Brief
After counting the lines below that contain "width", reply with that number alone.

═════ Information ═════

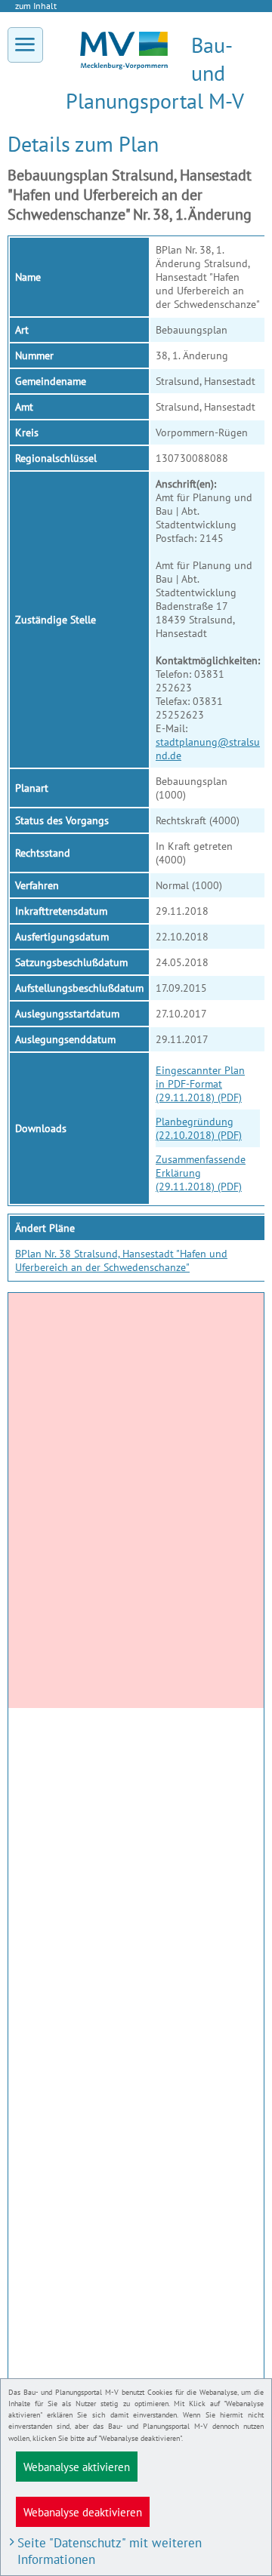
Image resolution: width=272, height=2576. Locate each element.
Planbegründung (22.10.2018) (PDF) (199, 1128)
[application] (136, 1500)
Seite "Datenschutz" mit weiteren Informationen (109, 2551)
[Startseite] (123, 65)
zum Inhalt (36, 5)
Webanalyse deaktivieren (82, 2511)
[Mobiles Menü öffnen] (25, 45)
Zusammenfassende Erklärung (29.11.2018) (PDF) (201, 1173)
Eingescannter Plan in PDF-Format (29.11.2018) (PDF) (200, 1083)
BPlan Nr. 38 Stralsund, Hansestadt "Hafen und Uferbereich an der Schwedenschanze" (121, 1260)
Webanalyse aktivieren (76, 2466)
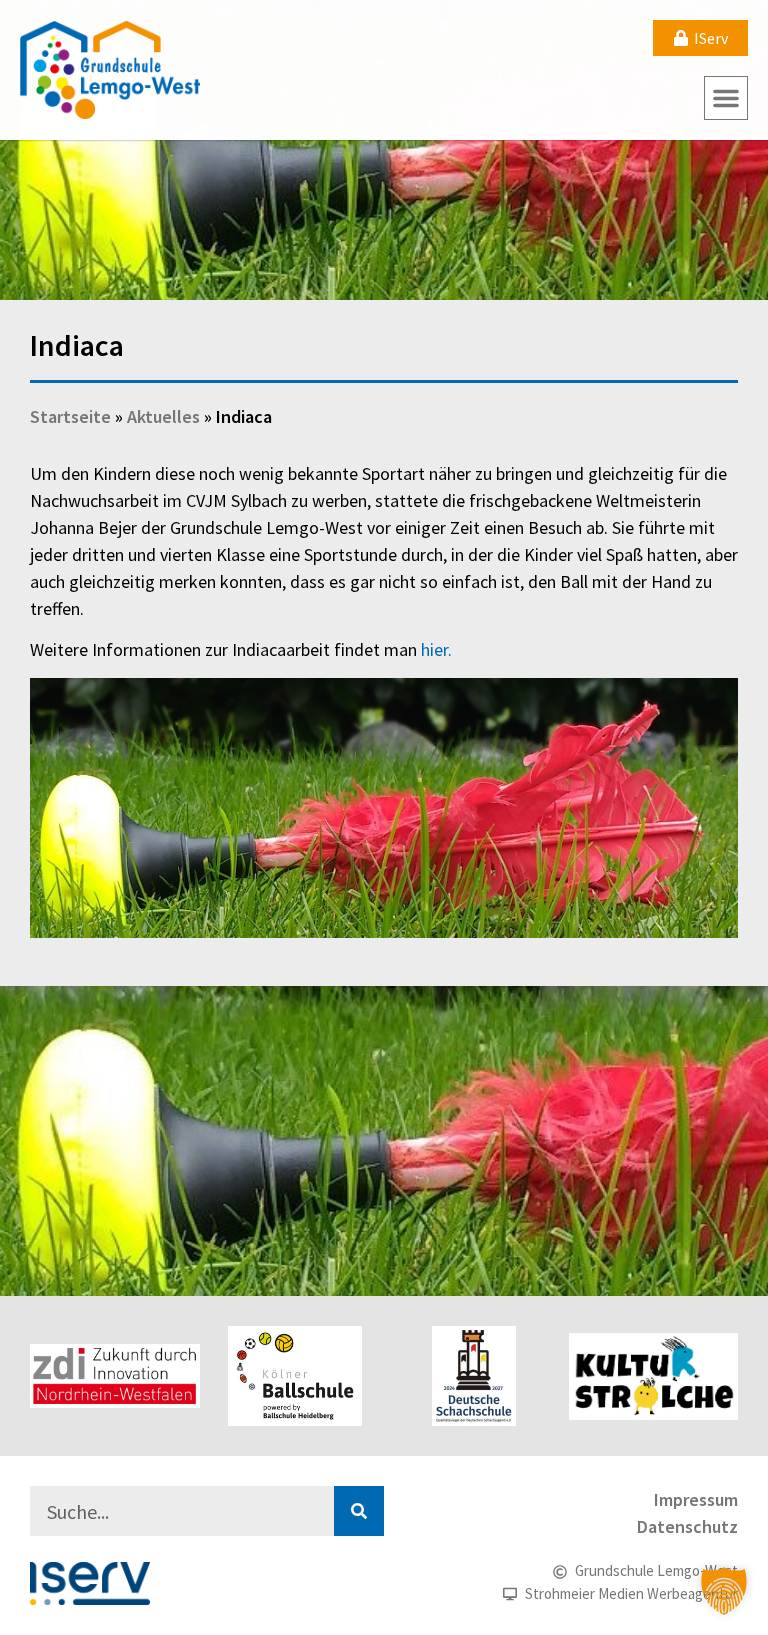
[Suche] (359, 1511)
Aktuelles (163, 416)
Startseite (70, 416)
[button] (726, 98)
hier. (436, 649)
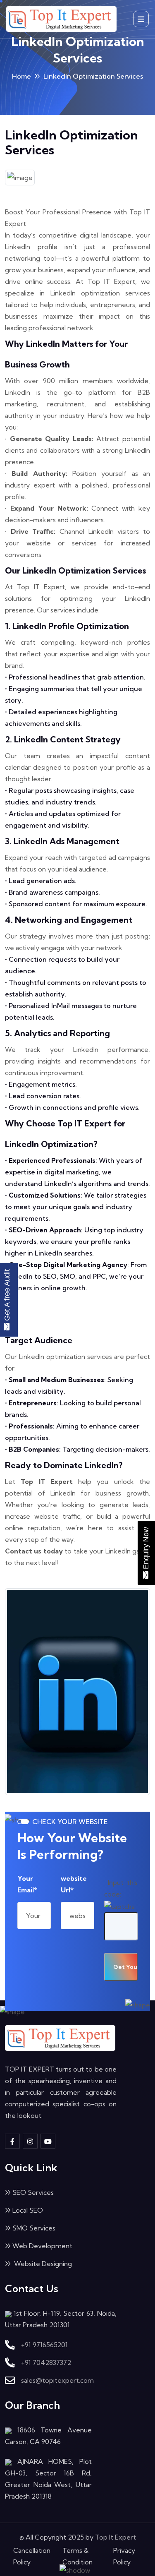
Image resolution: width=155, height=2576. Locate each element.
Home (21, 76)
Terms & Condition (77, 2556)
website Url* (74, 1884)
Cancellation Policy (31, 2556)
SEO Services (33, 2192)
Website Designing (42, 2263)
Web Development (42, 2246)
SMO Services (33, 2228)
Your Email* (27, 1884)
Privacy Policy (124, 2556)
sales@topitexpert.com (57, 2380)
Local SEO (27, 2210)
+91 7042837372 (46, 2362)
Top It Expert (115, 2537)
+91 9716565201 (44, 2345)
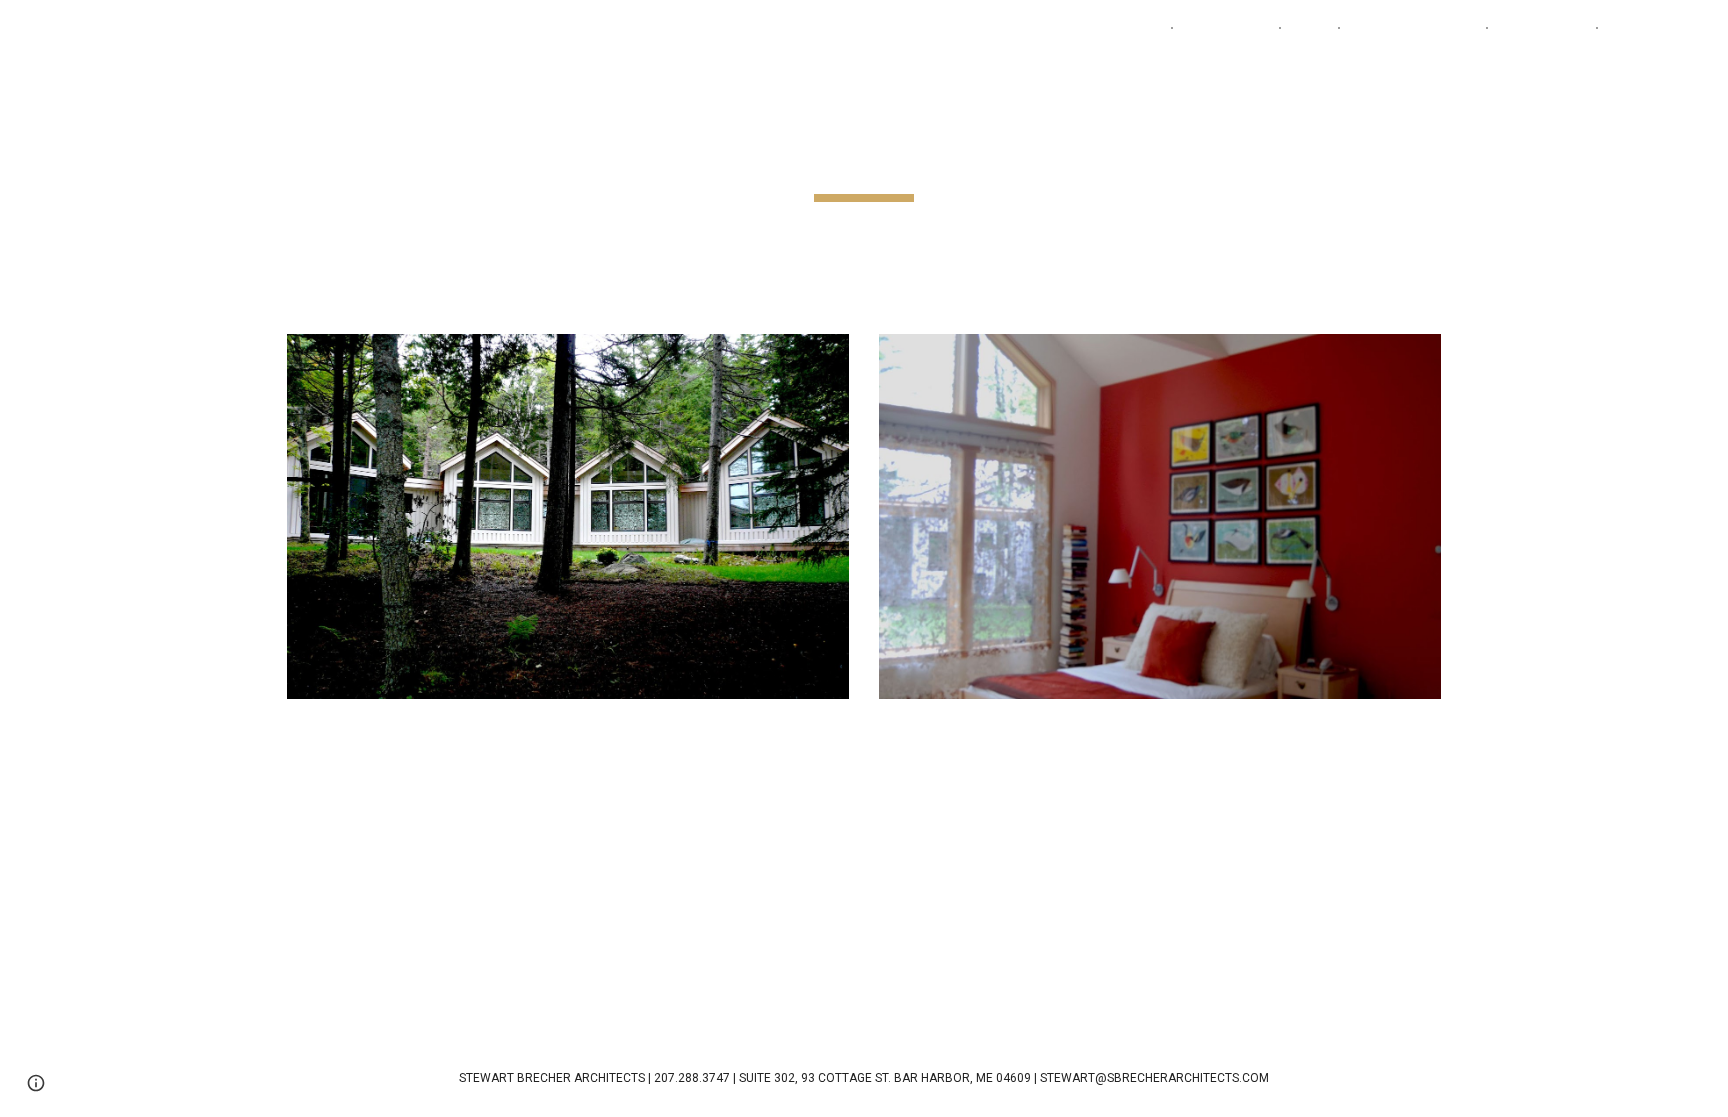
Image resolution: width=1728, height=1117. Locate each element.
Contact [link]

═════

Answer to this exercise
3